What does stay vividly in mind is Andy Blankenbuehler’s heart-stopping choreography and uncompromising direction. For two hours, with seemingly limitless energy, the cast executes rapid, exacting routines. Girls are thrown higher than possible; there is a lot of standing on shoulders, and standing on a single raised hand; there are many other impossible moves. It really is quite amazing. A tip-off: Netflix lists the “Bring it on” movies under “Fitness Workouts.” My advice? Do not try these moves at home. The routines are very similar to the ones in the musical.

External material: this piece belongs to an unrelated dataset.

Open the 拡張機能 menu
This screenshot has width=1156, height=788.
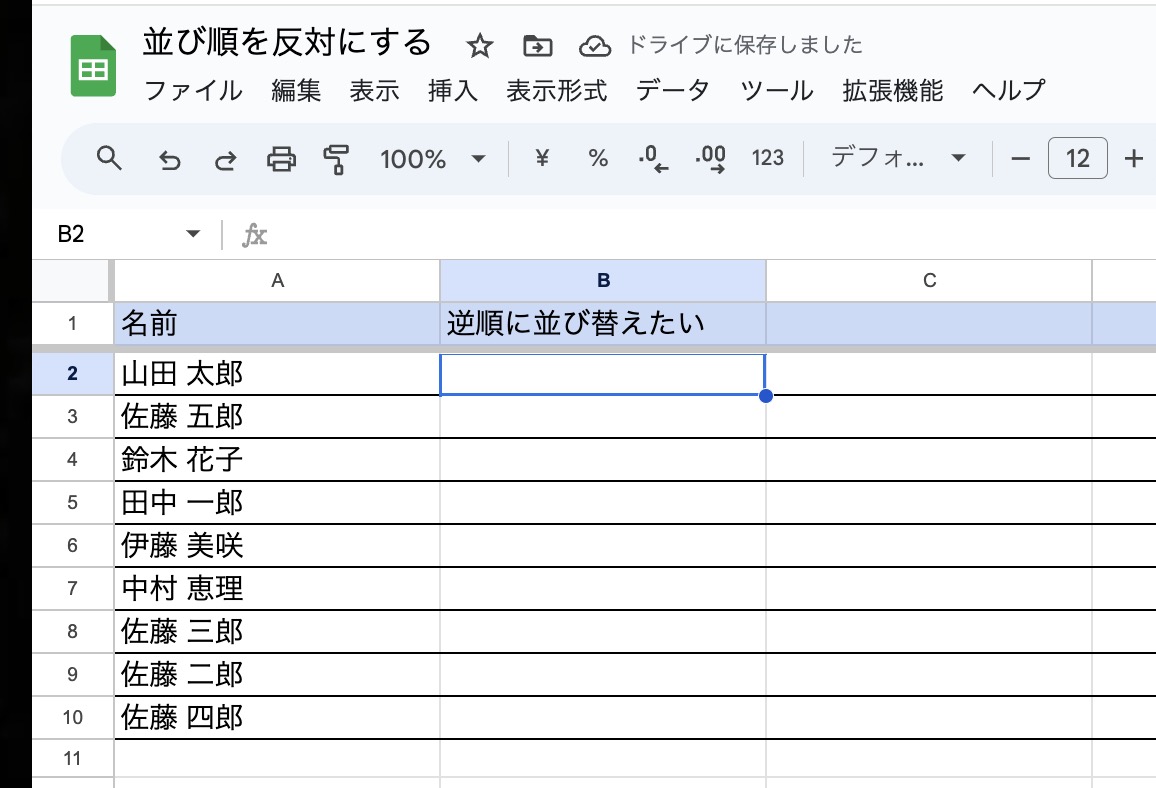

They are performed by experts.
The question remains: What are you looking for when you go to the theater? If it is simply to be entertained, I can promise you will not be disappointed in this clearly destined-for-Broadway musical. If you are looking for content that you will mull over for days, or tunes that will have you dancing in the kitchen, “Bring It On” is probably not the show for you. One caution, take a teen or tween to see it; they will love it (and maybe love you), but you may find yourself with a kid whose only goal in life is to become a cheerleader. It happens.